%%

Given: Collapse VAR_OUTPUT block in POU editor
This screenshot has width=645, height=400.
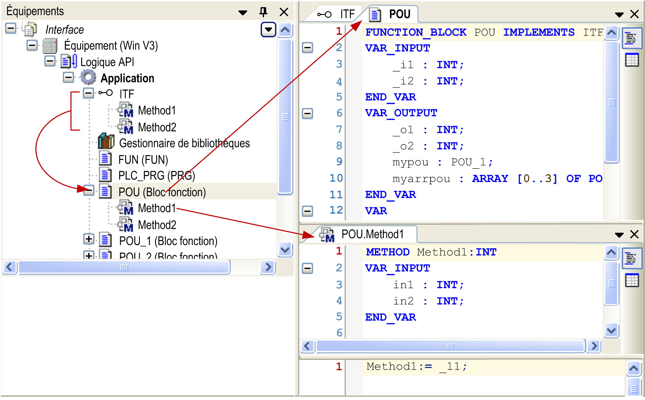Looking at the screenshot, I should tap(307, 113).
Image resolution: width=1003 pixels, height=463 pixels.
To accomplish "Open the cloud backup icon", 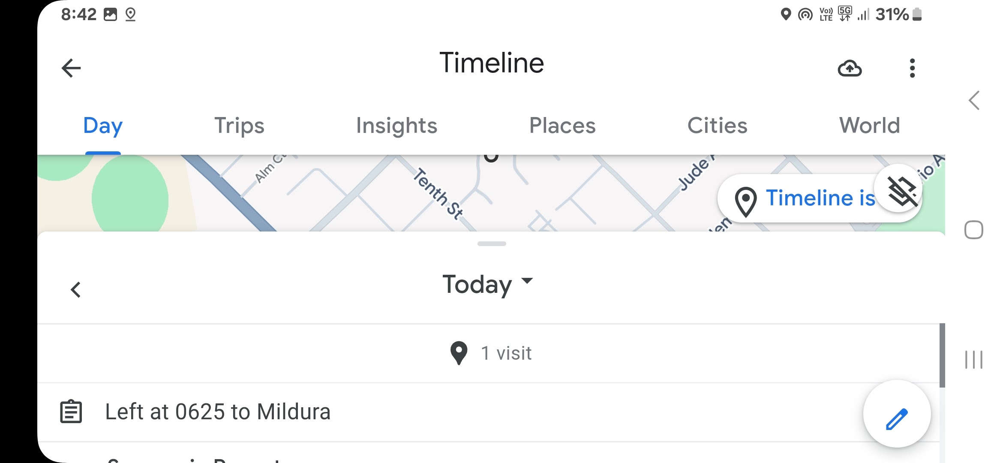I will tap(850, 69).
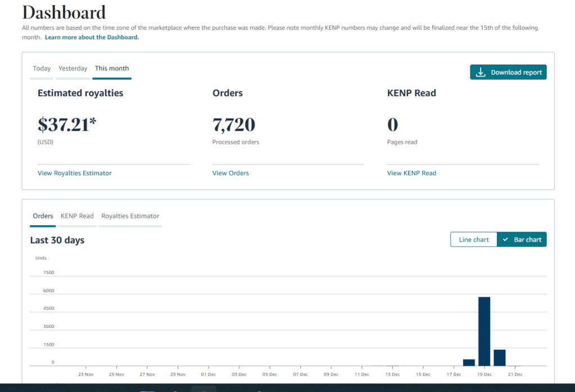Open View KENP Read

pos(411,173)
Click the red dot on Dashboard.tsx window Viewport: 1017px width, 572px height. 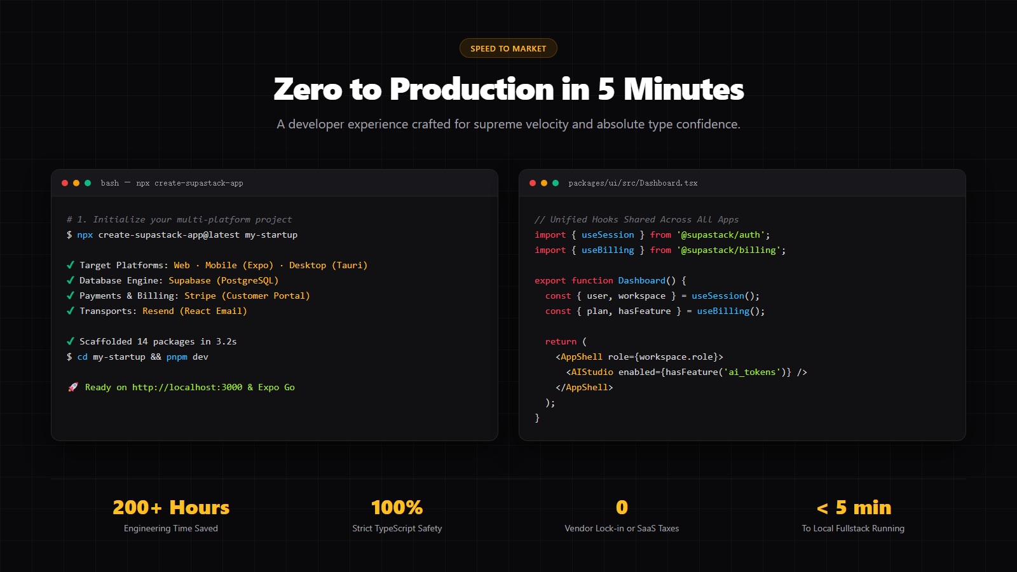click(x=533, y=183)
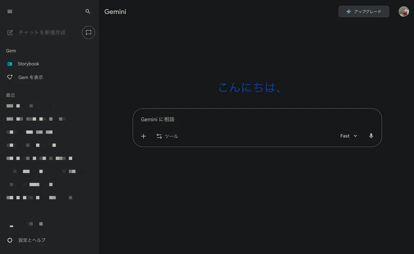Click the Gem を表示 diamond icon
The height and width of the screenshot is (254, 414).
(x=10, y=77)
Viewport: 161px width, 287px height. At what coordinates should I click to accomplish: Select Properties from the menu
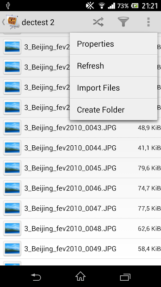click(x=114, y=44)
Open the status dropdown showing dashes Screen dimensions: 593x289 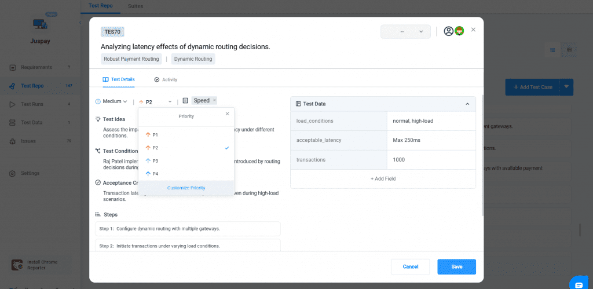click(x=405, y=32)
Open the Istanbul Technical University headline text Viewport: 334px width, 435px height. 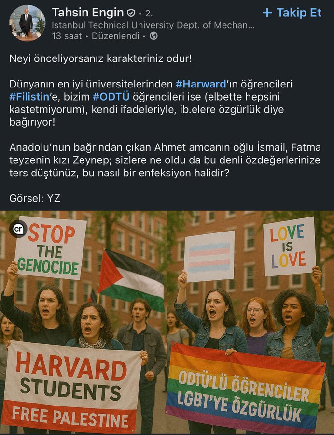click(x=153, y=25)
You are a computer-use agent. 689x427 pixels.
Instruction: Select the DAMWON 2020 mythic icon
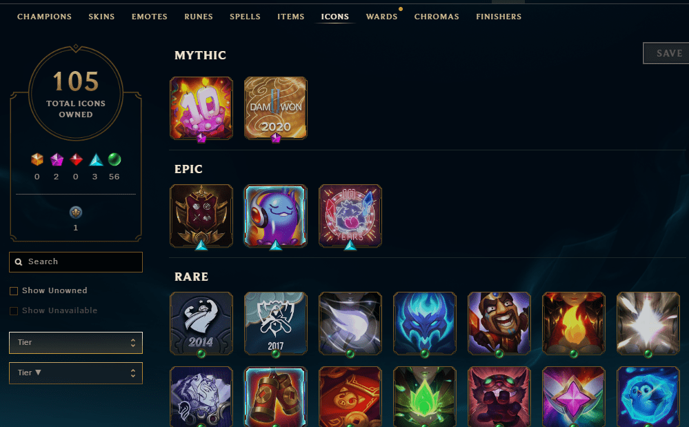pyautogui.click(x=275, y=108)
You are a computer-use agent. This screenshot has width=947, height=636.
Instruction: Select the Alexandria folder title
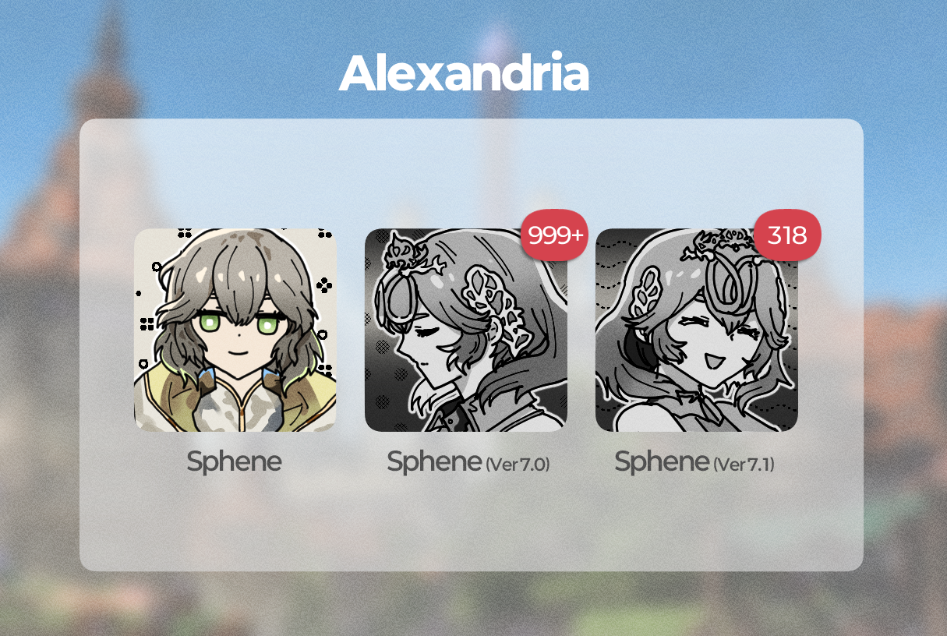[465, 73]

%%

● Exercise brief: Give the lines of the data as a JSON list of strings, one string per line and no blank lines, from the first line up to and including the line with "Looking at the". Leave the pictures out of the answer.

● Solution to this task:
[
  "Given: Collapse VAR_OUTPUT block in POU editor",
  "This screenshot has width=645, height=400.",
  "Looking at the screenshot, I should tap(307, 113)."
]